The initiation ceremony detailed in Cypher comes from a real manuscript from the 18th century from an actual society called the Oculists, which was deciphered in 2012. Most of the film was scripted, but it was also reactive to real moments in Whack’s life.
Cypher can be seen as a response to the influx of documentaries right now, too. “We’re living in peak music doc moment, and so the market is so saturated,” says Moukarbel. “I think audiences are a little more cynical now because they’ve seen so many come through and they’re asking, ‘Does this artist really need a documentary?’ And so the way I approached this with Tierra was that for someone like Tierra to do a music doc, it would have to be bizarre and it would have to be, again, genre-defying in this way.”
Whack’s foray into film likely won’t end here. She wants to do comedy films, but also play a zombie. Her interests are “like night and day, 50/50, split down the middle,” she says. It’s much like her approach as an artist. She excels at blending humor with dark and avant-garde aesthetics, the playful with the perplexing, which makes her work all the more compelling. She isn’t leaving music behind, either.

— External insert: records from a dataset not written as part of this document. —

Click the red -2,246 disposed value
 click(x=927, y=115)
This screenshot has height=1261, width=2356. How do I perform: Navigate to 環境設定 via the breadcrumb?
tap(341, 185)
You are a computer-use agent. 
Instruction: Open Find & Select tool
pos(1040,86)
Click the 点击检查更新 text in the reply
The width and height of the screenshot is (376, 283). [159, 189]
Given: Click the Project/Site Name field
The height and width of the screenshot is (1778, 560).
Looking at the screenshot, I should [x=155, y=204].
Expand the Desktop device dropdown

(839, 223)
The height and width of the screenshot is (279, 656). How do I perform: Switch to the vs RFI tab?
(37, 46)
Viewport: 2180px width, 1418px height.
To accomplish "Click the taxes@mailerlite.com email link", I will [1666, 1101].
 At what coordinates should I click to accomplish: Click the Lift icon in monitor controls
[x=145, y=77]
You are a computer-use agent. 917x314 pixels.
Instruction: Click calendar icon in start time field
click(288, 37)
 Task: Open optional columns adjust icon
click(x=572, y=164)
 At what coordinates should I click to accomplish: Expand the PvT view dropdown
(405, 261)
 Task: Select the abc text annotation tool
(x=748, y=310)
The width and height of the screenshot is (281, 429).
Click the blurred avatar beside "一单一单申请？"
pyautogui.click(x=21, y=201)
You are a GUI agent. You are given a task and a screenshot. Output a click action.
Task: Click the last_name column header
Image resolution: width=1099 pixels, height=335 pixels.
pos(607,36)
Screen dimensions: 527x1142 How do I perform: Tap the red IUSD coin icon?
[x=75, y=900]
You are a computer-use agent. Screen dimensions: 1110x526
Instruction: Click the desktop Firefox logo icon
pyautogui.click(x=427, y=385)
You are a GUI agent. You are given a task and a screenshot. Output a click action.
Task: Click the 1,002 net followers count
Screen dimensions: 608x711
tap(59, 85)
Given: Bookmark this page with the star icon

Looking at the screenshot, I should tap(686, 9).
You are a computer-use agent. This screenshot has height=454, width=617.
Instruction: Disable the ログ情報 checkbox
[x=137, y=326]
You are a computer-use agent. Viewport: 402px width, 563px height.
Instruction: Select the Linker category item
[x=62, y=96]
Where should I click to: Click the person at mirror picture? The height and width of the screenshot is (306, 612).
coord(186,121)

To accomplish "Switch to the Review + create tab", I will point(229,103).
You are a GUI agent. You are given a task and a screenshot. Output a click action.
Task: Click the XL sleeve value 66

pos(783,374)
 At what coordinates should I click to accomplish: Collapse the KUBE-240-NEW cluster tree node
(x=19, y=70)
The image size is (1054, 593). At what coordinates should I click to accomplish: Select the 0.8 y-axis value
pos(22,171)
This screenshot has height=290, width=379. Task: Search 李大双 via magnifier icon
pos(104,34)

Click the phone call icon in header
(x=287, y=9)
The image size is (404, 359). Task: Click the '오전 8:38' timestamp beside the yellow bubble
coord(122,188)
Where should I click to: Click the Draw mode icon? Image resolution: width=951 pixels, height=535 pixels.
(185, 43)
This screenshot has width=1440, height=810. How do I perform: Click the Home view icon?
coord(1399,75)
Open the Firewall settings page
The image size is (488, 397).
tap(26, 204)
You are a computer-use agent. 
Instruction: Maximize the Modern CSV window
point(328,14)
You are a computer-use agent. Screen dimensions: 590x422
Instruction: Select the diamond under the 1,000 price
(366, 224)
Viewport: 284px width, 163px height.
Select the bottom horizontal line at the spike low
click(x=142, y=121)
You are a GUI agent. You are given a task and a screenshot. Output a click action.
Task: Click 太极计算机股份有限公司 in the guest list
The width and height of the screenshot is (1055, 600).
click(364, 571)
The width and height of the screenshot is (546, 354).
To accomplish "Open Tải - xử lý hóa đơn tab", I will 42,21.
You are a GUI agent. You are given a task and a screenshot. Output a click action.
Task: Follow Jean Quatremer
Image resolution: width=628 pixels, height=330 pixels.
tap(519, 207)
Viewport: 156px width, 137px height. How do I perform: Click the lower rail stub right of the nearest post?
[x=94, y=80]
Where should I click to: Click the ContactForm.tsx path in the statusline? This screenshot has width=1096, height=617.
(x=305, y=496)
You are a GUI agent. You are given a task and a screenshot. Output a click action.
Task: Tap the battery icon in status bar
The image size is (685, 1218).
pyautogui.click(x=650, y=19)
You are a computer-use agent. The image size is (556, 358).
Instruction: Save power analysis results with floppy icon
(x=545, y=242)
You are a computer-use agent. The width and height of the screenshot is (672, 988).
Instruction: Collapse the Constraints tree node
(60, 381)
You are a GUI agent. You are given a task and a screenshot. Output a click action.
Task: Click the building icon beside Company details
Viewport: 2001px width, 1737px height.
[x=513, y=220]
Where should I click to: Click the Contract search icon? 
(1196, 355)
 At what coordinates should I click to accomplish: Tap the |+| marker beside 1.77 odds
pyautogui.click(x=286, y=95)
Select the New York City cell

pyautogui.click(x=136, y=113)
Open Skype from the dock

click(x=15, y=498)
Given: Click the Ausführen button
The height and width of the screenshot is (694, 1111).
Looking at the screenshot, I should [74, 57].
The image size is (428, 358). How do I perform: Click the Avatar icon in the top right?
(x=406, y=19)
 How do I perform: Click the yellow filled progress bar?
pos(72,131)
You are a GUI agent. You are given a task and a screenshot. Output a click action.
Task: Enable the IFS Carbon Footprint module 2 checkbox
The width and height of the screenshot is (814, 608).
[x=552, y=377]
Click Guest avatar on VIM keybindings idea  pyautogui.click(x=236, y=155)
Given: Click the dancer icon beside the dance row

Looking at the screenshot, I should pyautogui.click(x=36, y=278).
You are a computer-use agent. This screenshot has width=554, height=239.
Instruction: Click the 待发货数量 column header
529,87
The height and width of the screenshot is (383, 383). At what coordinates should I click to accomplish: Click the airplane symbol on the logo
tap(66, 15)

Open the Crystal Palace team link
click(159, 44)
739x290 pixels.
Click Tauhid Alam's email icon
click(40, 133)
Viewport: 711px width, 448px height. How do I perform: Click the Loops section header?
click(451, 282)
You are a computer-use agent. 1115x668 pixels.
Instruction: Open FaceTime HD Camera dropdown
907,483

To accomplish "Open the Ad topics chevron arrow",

Whack has an album due out next year and just dropped a single, “Chanel Pit,” earlier this month.
In the end, she was happy with the outcome. “But it worked, and we watched the last take and we were like, ‘Yes!’ Everybody clapped and we were so happy.” As for the rest of her album, Whack teases, “I’m giving you guys everything, so I think there will be something for every person in the world.” In the meantime, she’s ready to blow your mind with Cypher.